» **ASSIGNMENT**
Lines from the beginning of the data below through the one containing "caritative (122, 334)" are to be printed exactly as they appear.

:::

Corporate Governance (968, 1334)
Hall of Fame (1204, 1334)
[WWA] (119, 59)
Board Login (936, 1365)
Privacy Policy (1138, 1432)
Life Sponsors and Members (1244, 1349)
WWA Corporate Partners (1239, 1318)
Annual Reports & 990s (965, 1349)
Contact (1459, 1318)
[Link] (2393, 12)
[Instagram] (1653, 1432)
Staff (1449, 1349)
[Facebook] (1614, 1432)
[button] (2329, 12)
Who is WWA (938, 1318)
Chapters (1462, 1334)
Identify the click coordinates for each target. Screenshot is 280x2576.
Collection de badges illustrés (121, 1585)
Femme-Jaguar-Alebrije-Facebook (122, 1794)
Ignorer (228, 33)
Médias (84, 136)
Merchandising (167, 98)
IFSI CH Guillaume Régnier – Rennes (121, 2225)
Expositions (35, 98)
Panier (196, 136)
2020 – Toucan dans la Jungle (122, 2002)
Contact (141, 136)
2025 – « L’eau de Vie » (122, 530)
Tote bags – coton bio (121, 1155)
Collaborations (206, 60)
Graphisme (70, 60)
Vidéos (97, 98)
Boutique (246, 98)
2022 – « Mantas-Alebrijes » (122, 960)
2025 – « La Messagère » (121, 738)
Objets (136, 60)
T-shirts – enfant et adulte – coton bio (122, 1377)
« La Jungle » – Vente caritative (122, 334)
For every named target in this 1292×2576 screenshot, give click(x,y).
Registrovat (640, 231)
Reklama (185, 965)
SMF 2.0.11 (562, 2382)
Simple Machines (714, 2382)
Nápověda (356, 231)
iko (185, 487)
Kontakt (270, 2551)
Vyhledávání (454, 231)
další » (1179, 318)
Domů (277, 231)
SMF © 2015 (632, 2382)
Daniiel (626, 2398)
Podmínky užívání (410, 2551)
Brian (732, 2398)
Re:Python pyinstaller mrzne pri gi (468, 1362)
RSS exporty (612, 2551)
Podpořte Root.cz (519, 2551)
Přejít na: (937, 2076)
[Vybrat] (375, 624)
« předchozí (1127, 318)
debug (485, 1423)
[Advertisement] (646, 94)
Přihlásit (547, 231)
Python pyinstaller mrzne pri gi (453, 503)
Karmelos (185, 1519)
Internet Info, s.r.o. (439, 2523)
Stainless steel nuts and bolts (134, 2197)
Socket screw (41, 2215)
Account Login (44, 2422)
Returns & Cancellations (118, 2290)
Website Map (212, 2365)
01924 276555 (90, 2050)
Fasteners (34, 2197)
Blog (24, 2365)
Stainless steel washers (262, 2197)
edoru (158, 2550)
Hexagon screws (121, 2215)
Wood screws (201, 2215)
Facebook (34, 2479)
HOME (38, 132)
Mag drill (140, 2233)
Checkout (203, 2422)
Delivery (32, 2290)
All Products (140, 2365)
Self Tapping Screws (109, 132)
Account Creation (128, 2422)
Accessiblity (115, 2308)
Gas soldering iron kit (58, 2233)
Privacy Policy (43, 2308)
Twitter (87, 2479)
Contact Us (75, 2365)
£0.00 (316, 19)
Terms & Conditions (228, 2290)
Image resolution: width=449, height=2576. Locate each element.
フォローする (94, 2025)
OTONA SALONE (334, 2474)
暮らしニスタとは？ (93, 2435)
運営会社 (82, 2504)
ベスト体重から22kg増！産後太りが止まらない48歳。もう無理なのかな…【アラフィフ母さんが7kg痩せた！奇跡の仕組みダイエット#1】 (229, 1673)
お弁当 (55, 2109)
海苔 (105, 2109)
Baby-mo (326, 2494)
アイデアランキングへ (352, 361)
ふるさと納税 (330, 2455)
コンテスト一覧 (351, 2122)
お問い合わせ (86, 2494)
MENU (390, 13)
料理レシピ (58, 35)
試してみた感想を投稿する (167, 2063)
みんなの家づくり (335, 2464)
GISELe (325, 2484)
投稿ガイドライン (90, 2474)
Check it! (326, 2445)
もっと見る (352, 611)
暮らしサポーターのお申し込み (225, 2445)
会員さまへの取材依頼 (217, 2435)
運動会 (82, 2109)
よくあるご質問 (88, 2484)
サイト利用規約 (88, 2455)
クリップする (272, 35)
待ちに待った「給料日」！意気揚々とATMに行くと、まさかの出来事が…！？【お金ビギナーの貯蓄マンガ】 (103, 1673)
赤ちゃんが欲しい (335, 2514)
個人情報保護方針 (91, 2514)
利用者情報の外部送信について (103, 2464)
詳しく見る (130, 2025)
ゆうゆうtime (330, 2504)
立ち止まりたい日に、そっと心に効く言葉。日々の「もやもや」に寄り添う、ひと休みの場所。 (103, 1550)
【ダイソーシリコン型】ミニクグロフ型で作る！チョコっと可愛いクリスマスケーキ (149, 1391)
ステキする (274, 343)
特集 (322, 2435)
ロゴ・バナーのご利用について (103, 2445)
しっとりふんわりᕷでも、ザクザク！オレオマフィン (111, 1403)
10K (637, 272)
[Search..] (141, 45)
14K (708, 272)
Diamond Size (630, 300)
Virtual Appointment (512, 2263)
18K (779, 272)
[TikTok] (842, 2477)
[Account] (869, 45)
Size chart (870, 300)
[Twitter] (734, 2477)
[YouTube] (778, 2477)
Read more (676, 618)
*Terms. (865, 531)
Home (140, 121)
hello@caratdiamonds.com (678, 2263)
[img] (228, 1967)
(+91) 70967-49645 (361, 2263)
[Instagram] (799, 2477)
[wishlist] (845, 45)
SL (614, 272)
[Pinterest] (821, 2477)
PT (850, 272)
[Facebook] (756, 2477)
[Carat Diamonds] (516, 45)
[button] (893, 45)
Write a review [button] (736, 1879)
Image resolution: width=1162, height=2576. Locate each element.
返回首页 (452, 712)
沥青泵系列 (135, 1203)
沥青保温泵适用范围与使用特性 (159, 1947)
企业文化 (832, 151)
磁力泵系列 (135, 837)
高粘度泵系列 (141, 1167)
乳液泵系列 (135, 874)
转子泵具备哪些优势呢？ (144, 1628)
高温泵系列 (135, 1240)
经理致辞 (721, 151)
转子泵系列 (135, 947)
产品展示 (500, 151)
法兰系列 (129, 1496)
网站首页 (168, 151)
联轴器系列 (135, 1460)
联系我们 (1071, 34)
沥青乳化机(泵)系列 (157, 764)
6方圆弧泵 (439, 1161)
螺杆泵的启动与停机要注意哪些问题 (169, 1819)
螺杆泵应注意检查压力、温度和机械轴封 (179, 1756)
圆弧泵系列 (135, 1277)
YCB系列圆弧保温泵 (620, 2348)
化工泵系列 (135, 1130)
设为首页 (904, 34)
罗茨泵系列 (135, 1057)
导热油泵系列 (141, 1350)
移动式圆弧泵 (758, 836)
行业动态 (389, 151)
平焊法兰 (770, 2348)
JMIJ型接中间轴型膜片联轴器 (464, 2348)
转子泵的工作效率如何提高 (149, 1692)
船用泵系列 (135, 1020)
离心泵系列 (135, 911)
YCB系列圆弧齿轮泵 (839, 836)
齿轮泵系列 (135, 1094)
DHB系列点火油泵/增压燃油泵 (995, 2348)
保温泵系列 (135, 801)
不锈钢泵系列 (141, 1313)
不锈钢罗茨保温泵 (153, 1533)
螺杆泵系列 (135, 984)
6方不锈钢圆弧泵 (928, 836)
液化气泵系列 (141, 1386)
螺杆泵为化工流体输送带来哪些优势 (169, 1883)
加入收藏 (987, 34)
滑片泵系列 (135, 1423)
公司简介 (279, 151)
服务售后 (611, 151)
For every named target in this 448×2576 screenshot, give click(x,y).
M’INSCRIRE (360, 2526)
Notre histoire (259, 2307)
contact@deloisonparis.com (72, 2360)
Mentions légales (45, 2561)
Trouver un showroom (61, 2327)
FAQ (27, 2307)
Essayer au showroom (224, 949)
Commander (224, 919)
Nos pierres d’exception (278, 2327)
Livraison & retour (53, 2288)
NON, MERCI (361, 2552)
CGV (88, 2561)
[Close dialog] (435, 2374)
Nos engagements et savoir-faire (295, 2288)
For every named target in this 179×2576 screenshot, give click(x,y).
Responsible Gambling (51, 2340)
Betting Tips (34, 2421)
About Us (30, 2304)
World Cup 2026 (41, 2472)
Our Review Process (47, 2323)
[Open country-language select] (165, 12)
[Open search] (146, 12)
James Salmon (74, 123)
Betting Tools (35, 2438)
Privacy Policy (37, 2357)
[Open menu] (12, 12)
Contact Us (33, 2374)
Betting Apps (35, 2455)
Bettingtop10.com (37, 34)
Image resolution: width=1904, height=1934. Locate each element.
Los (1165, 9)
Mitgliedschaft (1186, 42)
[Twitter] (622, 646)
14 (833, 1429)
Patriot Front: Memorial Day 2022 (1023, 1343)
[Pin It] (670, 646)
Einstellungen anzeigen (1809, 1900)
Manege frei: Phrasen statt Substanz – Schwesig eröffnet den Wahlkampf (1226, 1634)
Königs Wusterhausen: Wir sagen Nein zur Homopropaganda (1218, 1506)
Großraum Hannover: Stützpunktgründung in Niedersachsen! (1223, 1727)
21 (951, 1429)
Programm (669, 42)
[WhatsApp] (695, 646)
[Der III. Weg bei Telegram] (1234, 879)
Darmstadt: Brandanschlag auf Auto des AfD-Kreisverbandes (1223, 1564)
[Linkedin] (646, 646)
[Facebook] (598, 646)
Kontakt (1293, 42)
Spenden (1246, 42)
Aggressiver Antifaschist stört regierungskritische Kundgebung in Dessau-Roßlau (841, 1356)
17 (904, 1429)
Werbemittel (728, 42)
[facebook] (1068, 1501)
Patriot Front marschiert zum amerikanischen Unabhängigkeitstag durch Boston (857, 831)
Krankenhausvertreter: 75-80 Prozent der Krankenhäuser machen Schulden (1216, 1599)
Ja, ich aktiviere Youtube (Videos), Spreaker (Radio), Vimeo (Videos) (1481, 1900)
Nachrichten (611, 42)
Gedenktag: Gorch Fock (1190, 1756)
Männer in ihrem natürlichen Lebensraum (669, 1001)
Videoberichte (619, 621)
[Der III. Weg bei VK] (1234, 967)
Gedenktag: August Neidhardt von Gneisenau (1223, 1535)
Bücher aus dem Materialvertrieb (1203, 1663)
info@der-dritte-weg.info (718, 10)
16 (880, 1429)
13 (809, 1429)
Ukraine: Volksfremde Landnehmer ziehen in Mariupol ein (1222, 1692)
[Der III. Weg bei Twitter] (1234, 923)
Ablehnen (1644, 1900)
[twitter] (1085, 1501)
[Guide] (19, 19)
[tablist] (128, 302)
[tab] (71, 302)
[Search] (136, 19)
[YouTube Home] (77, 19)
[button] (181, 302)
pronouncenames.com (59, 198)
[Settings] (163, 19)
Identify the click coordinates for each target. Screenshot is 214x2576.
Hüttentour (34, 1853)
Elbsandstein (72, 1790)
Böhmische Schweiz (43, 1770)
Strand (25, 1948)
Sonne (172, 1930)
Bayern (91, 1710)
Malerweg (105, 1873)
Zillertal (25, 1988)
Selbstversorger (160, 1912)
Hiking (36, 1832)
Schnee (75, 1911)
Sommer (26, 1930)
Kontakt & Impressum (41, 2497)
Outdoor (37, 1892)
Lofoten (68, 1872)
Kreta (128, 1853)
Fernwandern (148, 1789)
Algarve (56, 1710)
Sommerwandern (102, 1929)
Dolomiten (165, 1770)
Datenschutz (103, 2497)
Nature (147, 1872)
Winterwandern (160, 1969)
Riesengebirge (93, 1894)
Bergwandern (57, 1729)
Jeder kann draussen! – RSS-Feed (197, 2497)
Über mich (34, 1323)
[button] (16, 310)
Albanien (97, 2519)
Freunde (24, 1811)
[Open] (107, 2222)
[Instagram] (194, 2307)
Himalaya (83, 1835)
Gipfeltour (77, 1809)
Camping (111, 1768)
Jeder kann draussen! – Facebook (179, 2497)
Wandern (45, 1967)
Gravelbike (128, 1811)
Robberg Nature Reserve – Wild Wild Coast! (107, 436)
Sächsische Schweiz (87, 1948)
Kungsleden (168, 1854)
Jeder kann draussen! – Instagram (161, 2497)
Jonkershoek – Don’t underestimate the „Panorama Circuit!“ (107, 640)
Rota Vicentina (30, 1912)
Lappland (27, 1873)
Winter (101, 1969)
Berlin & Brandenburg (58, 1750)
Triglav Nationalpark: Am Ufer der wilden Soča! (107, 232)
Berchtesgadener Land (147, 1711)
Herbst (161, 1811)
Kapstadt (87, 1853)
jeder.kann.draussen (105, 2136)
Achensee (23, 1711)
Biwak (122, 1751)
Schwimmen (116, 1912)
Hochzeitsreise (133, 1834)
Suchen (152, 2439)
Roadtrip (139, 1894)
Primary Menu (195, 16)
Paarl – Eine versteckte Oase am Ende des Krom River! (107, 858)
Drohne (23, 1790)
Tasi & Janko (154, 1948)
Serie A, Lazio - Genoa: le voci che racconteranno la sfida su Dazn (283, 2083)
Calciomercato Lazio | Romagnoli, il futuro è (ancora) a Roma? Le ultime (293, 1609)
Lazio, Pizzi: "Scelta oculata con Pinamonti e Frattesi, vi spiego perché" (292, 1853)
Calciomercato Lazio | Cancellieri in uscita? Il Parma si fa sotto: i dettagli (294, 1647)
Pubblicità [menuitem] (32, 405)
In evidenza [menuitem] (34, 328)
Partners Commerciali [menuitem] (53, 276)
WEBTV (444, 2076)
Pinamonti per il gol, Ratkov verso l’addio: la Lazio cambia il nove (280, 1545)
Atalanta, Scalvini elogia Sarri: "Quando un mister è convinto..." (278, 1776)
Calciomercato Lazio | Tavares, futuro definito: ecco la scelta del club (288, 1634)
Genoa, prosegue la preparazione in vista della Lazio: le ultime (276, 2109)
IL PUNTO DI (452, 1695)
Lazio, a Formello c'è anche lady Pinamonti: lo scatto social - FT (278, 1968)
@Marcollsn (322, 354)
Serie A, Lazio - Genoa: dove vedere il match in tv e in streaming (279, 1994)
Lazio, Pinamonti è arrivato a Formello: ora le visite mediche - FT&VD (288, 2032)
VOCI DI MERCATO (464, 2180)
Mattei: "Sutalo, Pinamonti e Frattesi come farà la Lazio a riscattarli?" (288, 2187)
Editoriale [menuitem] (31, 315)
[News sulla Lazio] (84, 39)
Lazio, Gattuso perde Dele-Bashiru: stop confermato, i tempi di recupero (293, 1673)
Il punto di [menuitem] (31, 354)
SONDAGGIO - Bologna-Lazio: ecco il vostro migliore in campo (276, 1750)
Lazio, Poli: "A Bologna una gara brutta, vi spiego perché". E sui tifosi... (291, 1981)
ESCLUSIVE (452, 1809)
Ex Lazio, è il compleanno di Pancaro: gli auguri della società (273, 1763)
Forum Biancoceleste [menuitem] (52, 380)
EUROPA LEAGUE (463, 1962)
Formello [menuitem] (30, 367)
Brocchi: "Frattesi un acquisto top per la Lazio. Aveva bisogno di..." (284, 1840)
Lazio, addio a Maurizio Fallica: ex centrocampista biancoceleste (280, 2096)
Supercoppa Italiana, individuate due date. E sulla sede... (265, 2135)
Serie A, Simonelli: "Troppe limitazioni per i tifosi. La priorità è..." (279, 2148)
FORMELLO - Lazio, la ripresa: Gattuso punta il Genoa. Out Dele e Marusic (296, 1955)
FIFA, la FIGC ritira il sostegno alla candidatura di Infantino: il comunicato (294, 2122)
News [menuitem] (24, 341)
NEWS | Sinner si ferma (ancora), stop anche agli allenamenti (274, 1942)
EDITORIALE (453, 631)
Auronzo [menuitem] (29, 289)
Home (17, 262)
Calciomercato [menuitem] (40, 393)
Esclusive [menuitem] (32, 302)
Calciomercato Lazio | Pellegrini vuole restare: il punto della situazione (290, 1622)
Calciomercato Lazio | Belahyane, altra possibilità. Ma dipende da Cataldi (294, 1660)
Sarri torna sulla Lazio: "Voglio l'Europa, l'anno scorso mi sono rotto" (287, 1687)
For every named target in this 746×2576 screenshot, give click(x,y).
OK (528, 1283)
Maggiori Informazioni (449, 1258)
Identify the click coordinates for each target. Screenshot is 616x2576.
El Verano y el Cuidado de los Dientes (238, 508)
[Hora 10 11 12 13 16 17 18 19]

:::

» **SOLUTION TO THE EXERCISE**
Corporate Governance (968, 1334)
Hall of Fame (1204, 1334)
[WWA] (119, 59)
Board Login (936, 1365)
Privacy Policy (1138, 1432)
Life Sponsors and Members (1244, 1349)
WWA Corporate Partners (1239, 1318)
Annual Reports & 990s (965, 1349)
Contact (1459, 1318)
[Link] (2393, 12)
[Instagram] (1653, 1432)
Staff (1449, 1349)
[Facebook] (1614, 1432)
[button] (2329, 12)
Who is WWA (938, 1318)
Chapters (1462, 1334)
Identify the click coordinates for each target. Screenshot is 280x2576.
Collection de badges illustrés (121, 1585)
Femme-Jaguar-Alebrije-Facebook (122, 1794)
Ignorer (228, 33)
Médias (84, 136)
Merchandising (167, 98)
IFSI CH Guillaume Régnier – Rennes (121, 2225)
Expositions (35, 98)
Panier (196, 136)
2020 – Toucan dans la Jungle (122, 2002)
Contact (141, 136)
2025 – « L’eau de Vie » (122, 530)
Tote bags – coton bio (121, 1155)
Collaborations (206, 60)
Graphisme (70, 60)
Vidéos (97, 98)
Boutique (246, 98)
2022 – « Mantas-Alebrijes » (122, 960)
2025 – « La Messagère » (121, 738)
Objets (136, 60)
T-shirts – enfant et adulte – coton bio (122, 1377)
« La Jungle » – Vente caritative (122, 334)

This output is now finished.